By the first race of 1969, Gold Leaf Team Lotus appeared on the grid for the South African Grand Prix at Kyalami with the FIA’s official consent. At the 1970 Spanish Grand Prix another major sponsor arrived in the shape of Yardley, the perfumery division of British American Tobacco who, in exchange for a two-year contract reputed to be worth £50,000, painted Louis Stanley’s team of BRMs in its pinkish livery. The years that followed saw drivers’ overalls bedecked with a profusion of sponsors’ ‘patches’ and forming such a valuable billboard that the practice of placing the laurel wreath around the winner’s neck was stopped as it obscured these companies’ logos.

When Niki Lauda arrived at Ferrari in the mid-seventies, the explosion in sponsorship budgets meant that he was one of the first drivers to enjoy the fruits of this new revenue stream and, in addition to a reputed £163,000 retainer from Ferrari, Lauda increased his personal revenue by a further £379,000, a gargantuan sum in those days. Tobacco sponsors’ money now had the effect of influencing which team a top driver would join and even the Royal Automobile Club sold its soul for 30 pieces of silver, by agreeing to change the title of the British Grand Prix; a name the RAC owned, to the John Player Grand Prix, but by this juncture in my story the company pushing the sponsorship envelope was American giant Phillip Morris.


Alain Prost in the McLaren MP4 2B - Brands Hatch European GP 1985 (Image: Peter Collins)
Through its Marlboro brand the USA market-leader agreed a two-year sponsorship deal with BRM worth more than £100,000, plus win bonuses and funding for associated marketing projects.
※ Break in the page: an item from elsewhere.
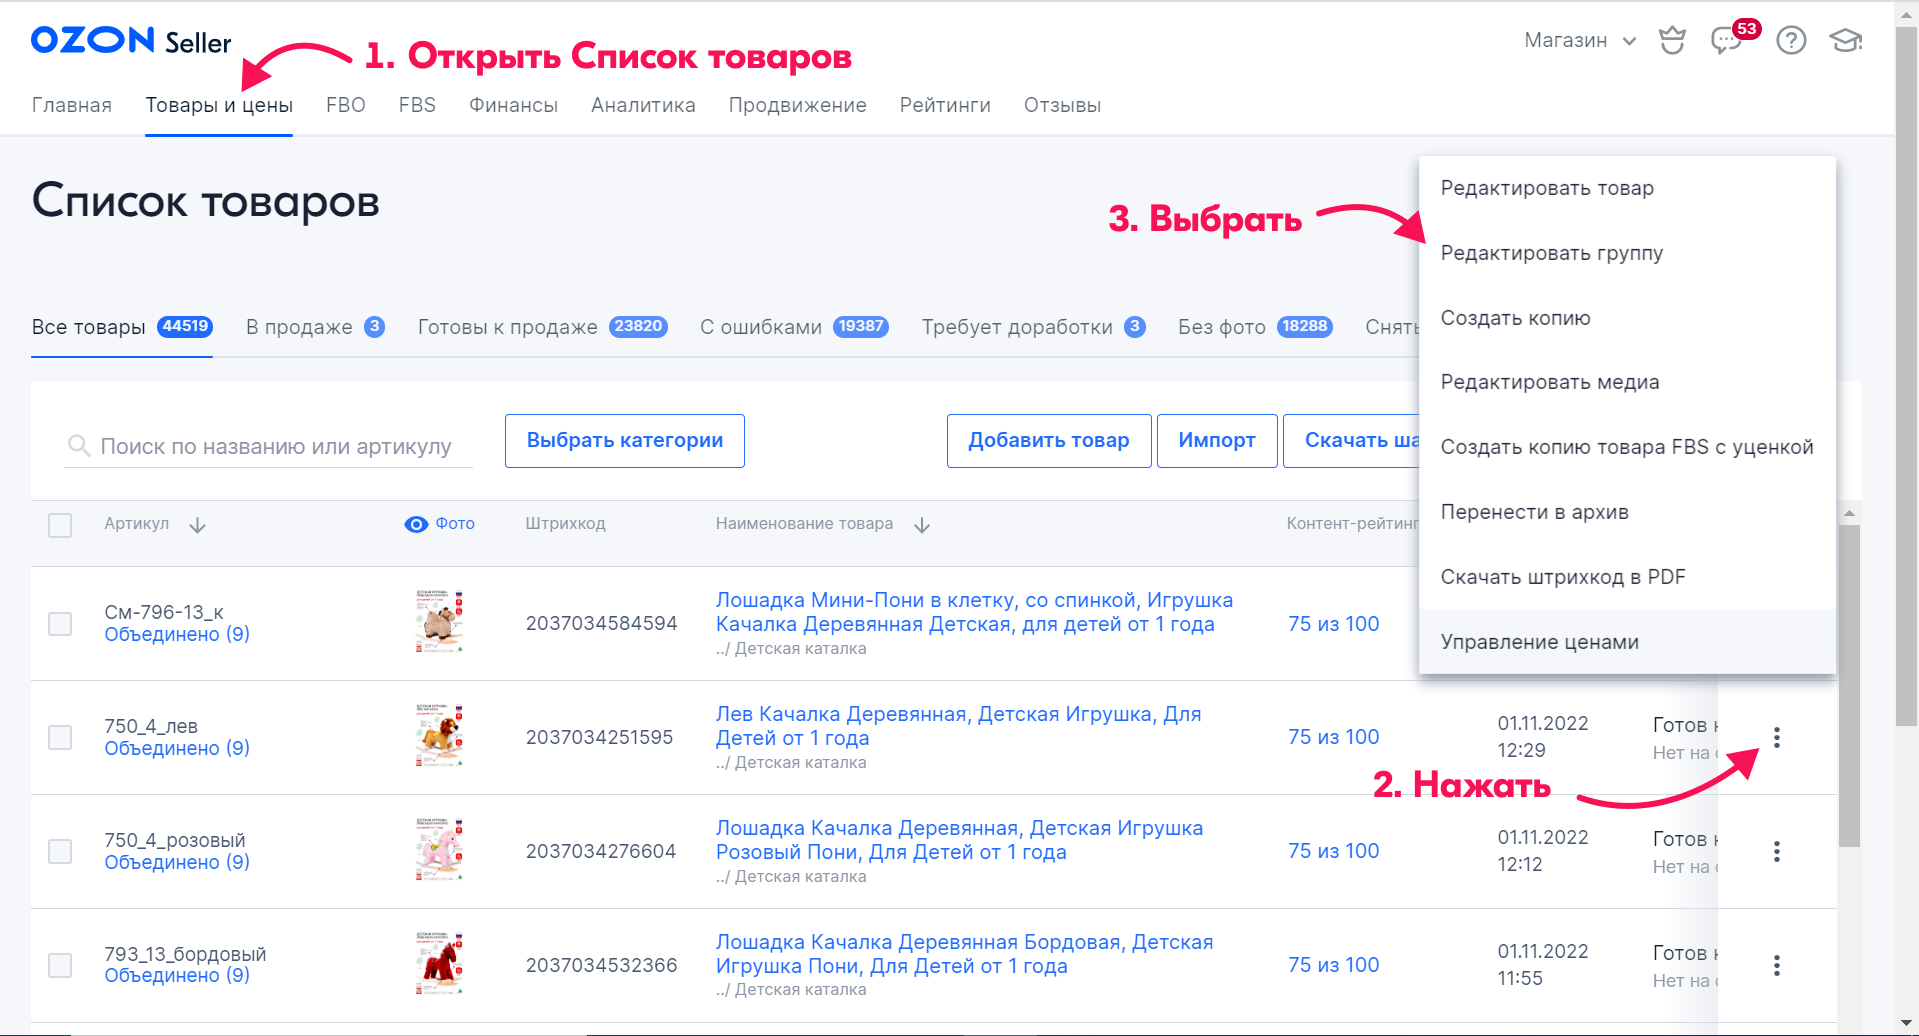Choose Редактировать группу from context menu
This screenshot has height=1036, width=1919.
click(x=1551, y=253)
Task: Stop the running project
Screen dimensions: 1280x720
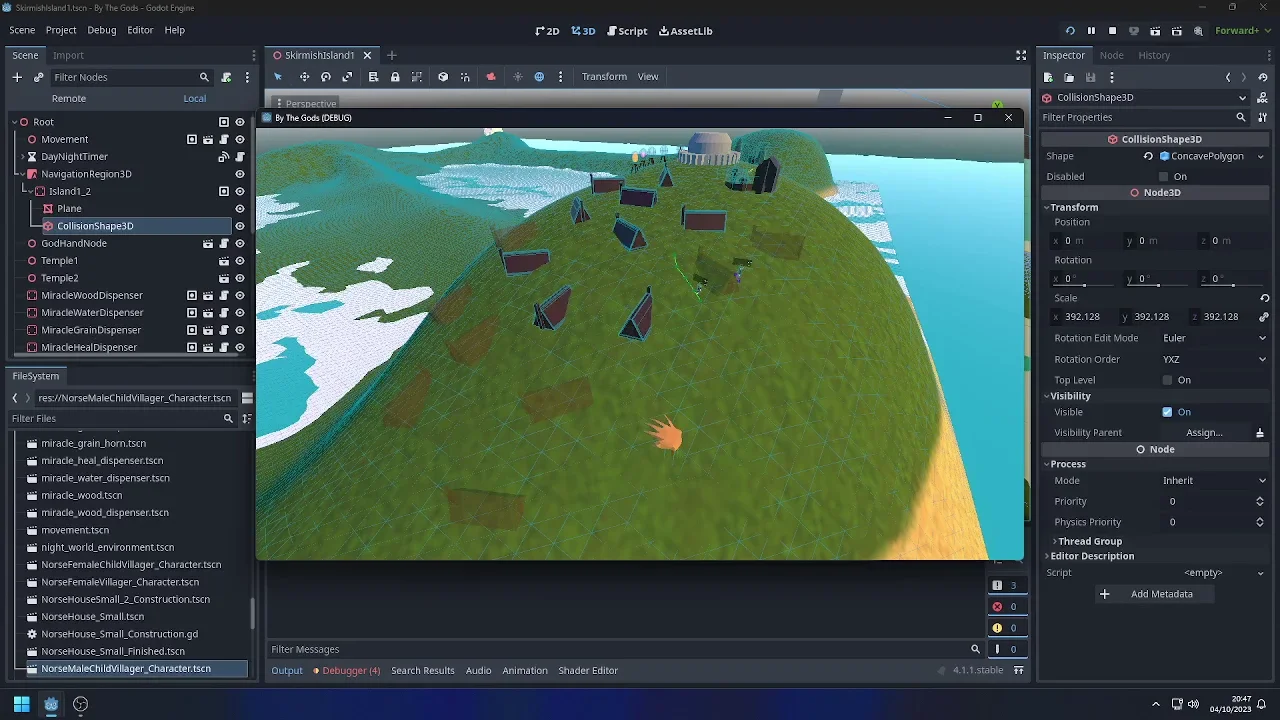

In order to extricate the maximum publicity value from this deal Marlboro flew 100 journalists on an all-expenses paid trip to its Geneva headquarters and then, on a chartered Air France jet, to the Circuit Paul Ricard. Here, the popular British F1 driver Peter Gethin, winner of the 1971 Italian Grand Prix, emerged from a giant mock-up of a Marlboro cigarette pack driving the new Marlboro BRM, an event that made front page coverage in many of the major European motoring magazines.
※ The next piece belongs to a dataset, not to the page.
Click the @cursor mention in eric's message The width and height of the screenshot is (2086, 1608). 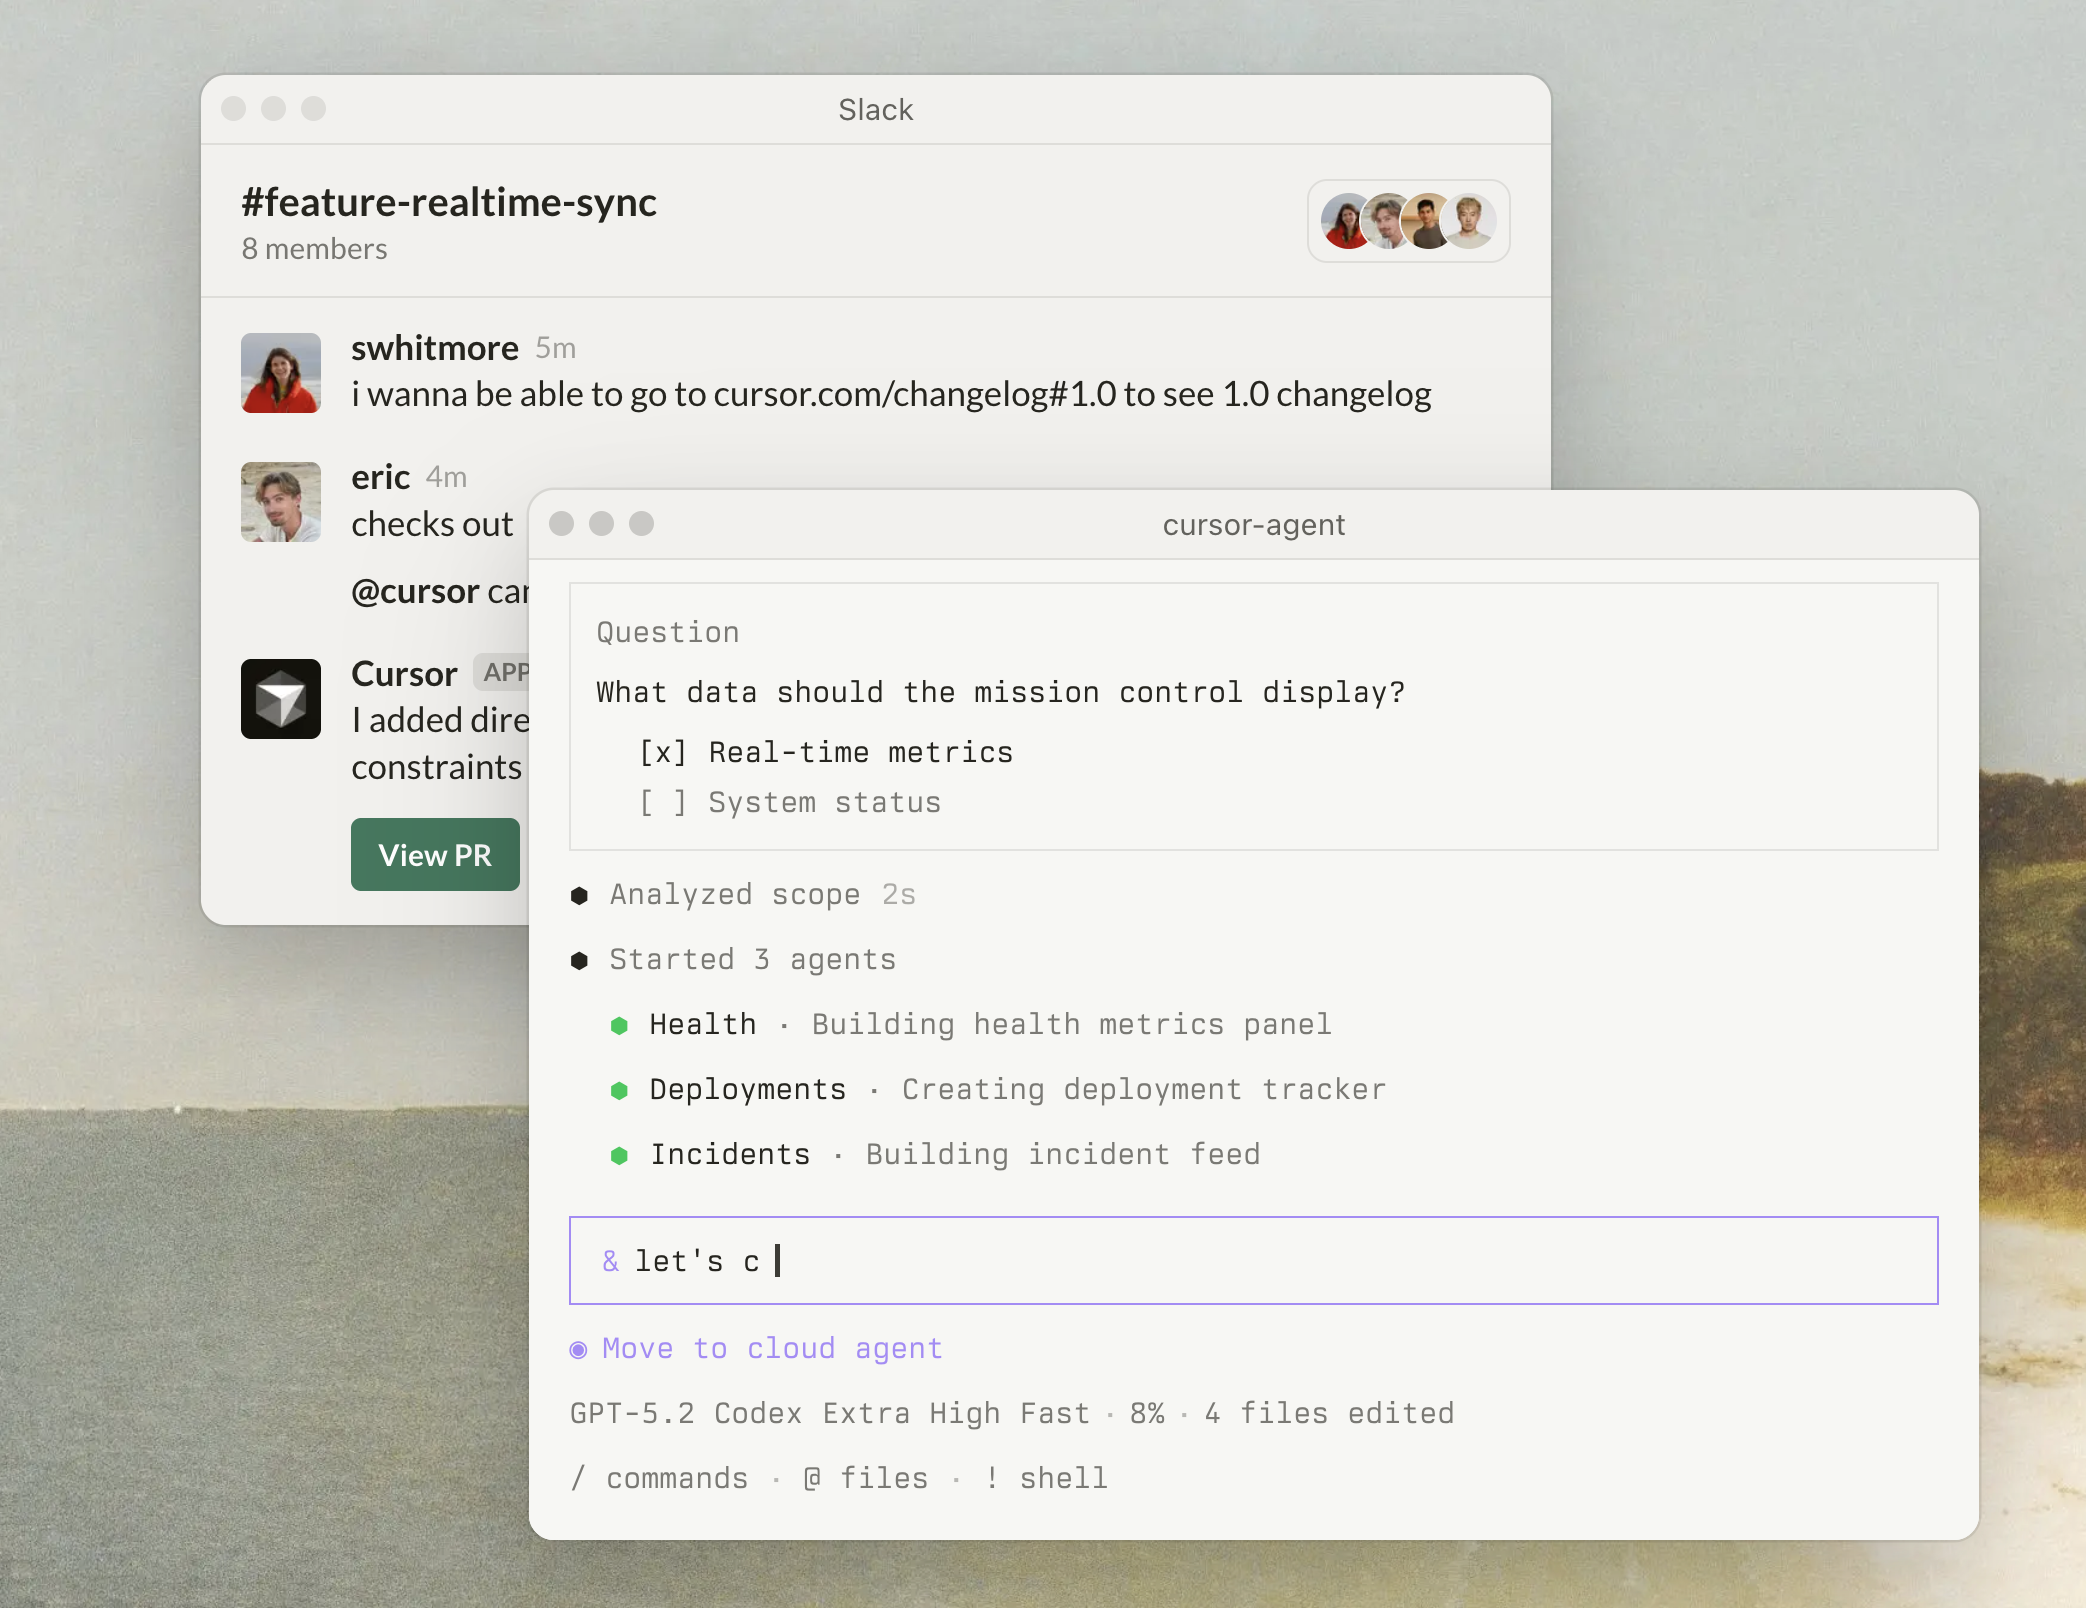tap(415, 591)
Throughout the seventies and eighties the tobacco leviathan moved inexorably through motor sport, providing the main source of funding for a great deal of teams until slowing down as the harmful effects of smoking were globally trumpeted by the growing anti-smoking lobby. Governments and various sporting authorities also started to set their own anti-smoking legislation. As a result cigarette and tobacco-related logos started to shrink in size and, following Williams Grand Prix Engineering’s lead, F1 teams became less dependent on tobacco money.

From then on the circuit signage and exposure displayed by the remaining tobacco-dependent teams became less and less prominent with the last team standing; Ferrari, finally dropping the subliminal white bar-coding on their red cars as late as 2010. This latter point is ironic in itself, as in the early seventies Scuderia Ferrari’s legendary team boss Enzo had looked down on the commercial sponsorship of racing cars with utmost distain, even rebuffing Marlboro’s high-level executive deputation when they visited Ferrari’s headquarters at Maranello in the hope of securing Il Commendatore’s signature on a lucrative sponsorship contract.  
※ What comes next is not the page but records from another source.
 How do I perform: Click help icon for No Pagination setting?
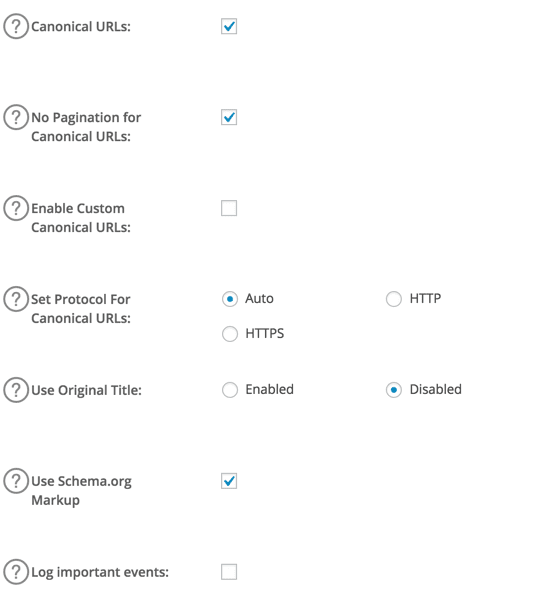(16, 117)
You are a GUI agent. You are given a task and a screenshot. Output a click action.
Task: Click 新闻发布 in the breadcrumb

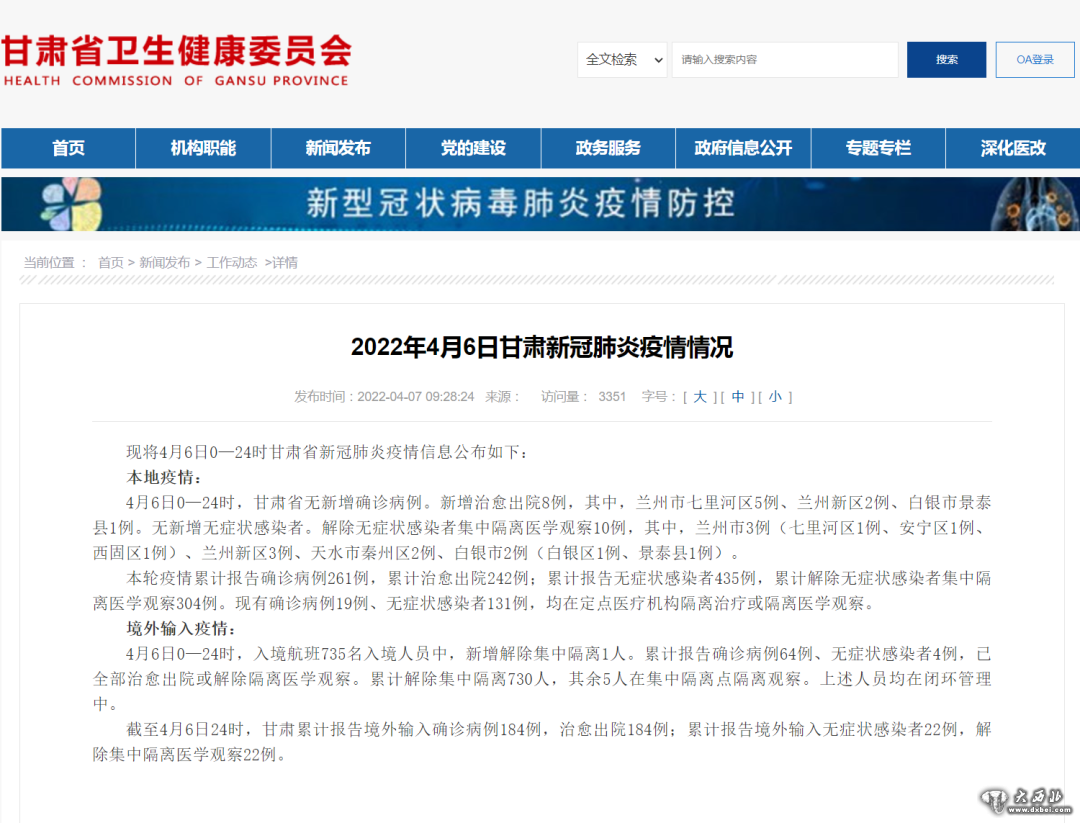pos(164,263)
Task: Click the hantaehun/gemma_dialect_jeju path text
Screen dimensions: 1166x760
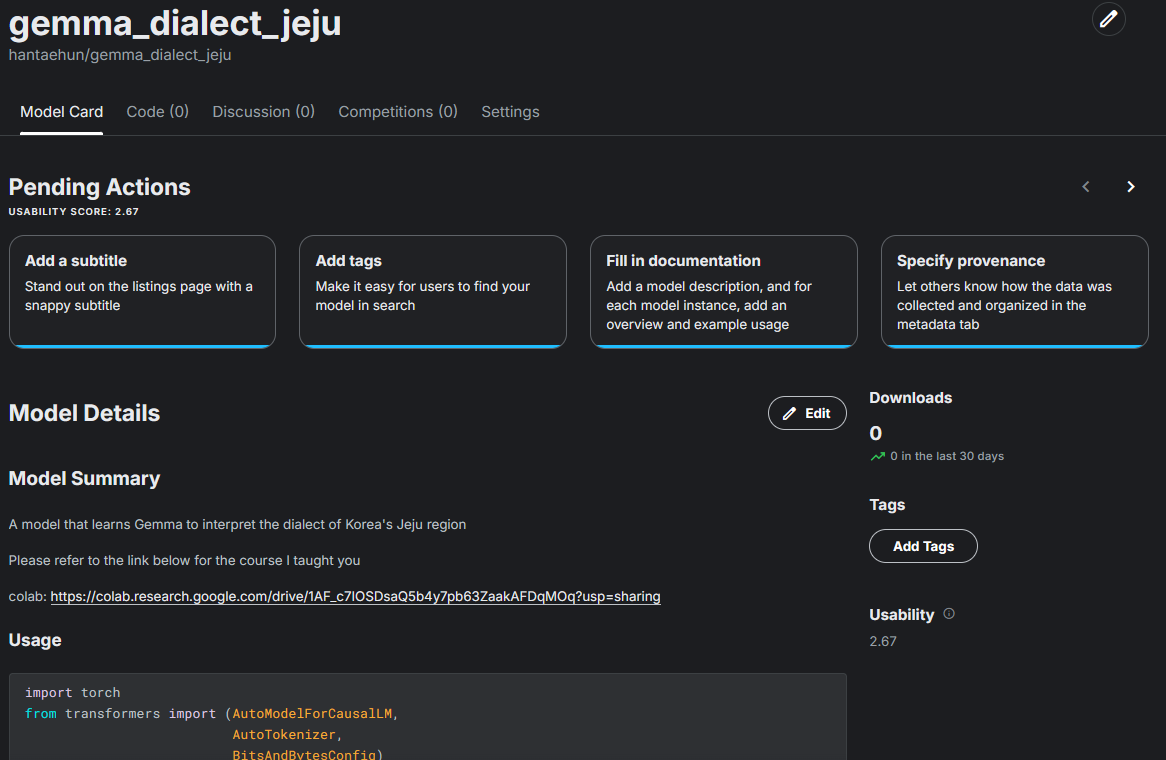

So, since 1968 motorsport has successfully courted the prosperous international tobacco industry, turning weird titles on fag packets into household names, familiar even to confirmed non-smokers;  Silk Cut, Winston, Camel, Rothmans, Lucky Strike, Skol Bandits, Davidoff, Winfield, Pall Mall, John Player Specials, Mild Seven, Peter Stuyvesant, Dunhill, Perillys, Strand. But now, in common with the addictive nature of the products it was helping promote, F1 has been successfully weaned away from the weed after almost half a century!